** Tareas a realizar **
1. Determina si cada afirmación concuerda con el fragmento sobre el prendedor de Deep Purple, respondiendo sí o no y citando textualmente las palabras que lo deciden.
(a) El prendedor que llama la atención muestra un dragón sobre las palabras DEEP PURPLE.
(b) Para buscar la canción, la cinta se rebobina y adelanta con el walkman, gastando sus pilas.
(c) Al final, salen de la tienda sin comprar nada.
2. Reproduce sin cambios el tramo del fragmento sobre el prendedor de Deep Purple que va desde "Otro toque de" hasta "el gótico adorno.".
3. Responde estas preguntas con la información del fragmento sobre el prendedor de Deep Purple:
(a) ¿A qué prenda iban abrochados los pines?
(b) ¿Qué canción aparece finalmente en la cinta?
(c) ¿De qué temática es la tienda frente a cuyo escaparate están?

** Texto para analizar **

▼

Otro toque de distinción consistía en llevar varios prendedores metálicos, pines abrochados al chaleco. Aquí va una secuencia al respecto de cuando recién comenzaba mi conversión al metal: mi amigo Félix y yo estamos frente al escaparate de una tienda de artilugios y bijouterie de temática heavy, mirándolo todo. Me atrae un prendedor metálico con un dragón posado encima de las palabras DEEP PURPLE. Quiero comprarlo, aunque no estoy seguro de si me gusta esa banda. Félix busca entre sus casetes compilados una canción de los británicos para que yo la escuche con el walkman. Cambia de lado A a lado B y también rebobina y adelanta la cinta unas cuantas veces (con el legendario método del lápiz, para no gastar las pilas). Finalmente aparece «Burn». Me pasa los auriculares y la escucho. «Ah, sí, estos me encantan». Entramos a la tienda y compro el gótico adorno.

▲

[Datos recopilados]

▼

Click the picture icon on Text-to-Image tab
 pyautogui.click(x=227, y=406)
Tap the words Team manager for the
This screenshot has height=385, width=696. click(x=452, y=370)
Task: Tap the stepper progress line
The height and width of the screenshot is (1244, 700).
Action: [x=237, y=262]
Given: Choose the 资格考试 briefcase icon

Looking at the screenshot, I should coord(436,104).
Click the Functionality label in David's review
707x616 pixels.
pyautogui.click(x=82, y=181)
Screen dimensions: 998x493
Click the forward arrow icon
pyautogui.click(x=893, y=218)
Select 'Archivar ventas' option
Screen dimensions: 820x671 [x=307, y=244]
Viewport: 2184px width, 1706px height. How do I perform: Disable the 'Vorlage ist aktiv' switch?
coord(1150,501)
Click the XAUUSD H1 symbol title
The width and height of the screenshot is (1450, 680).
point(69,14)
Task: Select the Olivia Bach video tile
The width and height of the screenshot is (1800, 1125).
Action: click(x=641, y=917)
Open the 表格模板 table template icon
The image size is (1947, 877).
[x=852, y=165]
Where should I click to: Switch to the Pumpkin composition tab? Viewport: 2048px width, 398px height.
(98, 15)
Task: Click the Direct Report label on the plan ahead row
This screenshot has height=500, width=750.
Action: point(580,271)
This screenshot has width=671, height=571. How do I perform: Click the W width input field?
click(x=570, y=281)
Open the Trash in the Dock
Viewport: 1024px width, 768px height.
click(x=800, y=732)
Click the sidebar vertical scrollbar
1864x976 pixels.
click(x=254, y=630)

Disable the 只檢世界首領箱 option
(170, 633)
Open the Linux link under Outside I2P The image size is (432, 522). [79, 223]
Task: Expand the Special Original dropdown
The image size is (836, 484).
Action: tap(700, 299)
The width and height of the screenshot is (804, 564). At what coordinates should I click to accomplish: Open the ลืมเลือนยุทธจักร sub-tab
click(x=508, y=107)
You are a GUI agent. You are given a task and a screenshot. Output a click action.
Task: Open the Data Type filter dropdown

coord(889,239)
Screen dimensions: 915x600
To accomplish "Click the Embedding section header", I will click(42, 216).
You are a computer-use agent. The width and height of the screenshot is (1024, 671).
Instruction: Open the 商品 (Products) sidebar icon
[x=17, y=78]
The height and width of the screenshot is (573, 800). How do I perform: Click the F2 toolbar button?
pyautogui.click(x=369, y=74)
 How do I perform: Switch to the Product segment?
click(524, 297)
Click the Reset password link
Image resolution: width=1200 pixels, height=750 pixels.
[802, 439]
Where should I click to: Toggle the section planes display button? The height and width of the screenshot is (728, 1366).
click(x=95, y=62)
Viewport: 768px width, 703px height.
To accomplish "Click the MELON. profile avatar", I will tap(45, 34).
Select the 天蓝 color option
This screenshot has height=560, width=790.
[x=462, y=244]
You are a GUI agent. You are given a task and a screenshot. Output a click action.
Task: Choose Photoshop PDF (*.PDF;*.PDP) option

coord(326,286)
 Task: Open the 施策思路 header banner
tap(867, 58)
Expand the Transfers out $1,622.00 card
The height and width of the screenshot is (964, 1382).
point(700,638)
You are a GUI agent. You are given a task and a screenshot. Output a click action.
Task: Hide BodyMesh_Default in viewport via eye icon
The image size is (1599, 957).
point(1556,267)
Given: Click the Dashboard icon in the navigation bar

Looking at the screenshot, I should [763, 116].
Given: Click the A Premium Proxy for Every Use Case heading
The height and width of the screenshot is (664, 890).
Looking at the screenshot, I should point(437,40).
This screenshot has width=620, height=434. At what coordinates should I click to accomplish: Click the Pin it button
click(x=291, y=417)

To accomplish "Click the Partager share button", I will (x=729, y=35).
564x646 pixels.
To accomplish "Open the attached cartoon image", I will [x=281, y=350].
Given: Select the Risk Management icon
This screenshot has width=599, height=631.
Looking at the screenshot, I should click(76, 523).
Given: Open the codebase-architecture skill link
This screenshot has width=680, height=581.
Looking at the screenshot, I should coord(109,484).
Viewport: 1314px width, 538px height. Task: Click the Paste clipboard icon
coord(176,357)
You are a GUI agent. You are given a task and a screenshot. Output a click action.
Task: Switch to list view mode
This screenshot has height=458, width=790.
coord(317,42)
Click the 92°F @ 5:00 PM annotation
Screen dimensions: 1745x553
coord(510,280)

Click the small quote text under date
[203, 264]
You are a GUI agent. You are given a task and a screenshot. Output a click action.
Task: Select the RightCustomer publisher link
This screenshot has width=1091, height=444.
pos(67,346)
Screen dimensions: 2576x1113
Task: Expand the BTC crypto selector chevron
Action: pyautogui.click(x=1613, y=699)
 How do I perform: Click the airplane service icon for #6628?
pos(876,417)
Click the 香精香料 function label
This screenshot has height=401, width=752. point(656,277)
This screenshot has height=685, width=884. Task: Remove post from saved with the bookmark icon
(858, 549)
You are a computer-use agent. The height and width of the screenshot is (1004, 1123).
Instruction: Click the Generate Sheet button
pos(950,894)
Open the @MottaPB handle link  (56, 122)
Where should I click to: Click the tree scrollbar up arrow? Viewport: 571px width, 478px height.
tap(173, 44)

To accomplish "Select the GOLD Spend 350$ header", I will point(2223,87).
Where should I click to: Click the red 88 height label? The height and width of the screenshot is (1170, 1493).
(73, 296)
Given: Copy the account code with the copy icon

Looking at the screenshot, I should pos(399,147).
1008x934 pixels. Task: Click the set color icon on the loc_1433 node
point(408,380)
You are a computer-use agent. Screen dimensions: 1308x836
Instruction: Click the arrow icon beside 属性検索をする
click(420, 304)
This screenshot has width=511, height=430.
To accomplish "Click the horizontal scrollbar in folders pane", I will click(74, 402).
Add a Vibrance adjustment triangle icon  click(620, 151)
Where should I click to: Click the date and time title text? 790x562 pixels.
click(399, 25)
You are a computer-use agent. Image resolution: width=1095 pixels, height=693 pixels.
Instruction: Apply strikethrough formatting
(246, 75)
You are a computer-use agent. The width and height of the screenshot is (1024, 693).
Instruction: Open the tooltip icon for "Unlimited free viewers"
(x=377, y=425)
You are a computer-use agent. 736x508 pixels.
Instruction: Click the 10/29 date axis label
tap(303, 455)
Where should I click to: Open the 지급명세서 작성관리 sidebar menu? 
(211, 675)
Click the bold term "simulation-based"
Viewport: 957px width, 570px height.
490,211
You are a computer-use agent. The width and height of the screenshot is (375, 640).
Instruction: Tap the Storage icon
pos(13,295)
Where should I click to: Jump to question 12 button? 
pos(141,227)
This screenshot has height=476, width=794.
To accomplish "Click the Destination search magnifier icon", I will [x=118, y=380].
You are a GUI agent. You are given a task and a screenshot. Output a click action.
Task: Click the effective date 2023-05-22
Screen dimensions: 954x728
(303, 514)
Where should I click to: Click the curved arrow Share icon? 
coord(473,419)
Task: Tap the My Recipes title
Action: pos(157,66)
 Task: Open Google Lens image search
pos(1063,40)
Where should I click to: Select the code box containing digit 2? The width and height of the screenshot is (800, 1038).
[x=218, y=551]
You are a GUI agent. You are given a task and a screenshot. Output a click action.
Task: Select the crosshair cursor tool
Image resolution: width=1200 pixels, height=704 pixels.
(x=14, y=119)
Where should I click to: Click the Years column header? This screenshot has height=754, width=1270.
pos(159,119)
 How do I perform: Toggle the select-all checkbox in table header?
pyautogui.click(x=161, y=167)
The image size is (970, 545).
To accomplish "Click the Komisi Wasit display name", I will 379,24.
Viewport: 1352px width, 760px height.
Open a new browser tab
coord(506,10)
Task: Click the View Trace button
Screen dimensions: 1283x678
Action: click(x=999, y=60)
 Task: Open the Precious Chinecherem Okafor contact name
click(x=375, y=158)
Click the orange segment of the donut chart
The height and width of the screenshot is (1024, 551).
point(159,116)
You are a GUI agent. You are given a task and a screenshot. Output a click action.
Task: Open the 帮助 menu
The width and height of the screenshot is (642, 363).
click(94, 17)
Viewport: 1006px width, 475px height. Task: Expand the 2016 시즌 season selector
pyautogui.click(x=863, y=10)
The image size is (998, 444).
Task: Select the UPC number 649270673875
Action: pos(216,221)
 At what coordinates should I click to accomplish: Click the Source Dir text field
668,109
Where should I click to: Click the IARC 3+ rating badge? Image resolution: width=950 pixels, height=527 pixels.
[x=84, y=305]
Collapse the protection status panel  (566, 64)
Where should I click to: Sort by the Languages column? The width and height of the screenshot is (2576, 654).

▲

** Solución de tareas **
1.
(a) Sí: «un prendedor metálico con un dragón posado encima de las palabras DEEP PURPLE».
(b) No: «con el legendario método del lápiz, para no gastar las pilas».
(c) No: «Entramos a la tienda y compro el gótico adorno».

2.
Otro toque de distinción consistía en llevar varios prendedores metálicos, pines abrochados al chaleco. Aquí va una secuencia al respecto de cuando recién comenzaba mi conversión al metal: mi amigo Félix y yo estamos frente al escaparate de una tienda de artilugios y bijouterie de temática heavy, mirándolo todo. Me atrae un prendedor metálico con un dragón posado encima de las palabras DEEP PURPLE. Quiero comprarlo, aunque no estoy seguro de si me gusta esa banda. Félix busca entre sus casetes compilados una canción de los británicos para que yo la escuche con el walkman. Cambia de lado A a lado B y también rebobina y adelanta la cinta unas cuantas veces (con el legendario método del lápiz, para no gastar las pilas). Finalmente aparece «Burn». Me pasa los auriculares y la escucho. «Ah, sí, estos me encantan». Entramos a la tienda y compro el gótico adorno.

3.
(a) Al chaleco.
(b) «Burn».
(c) De temática heavy.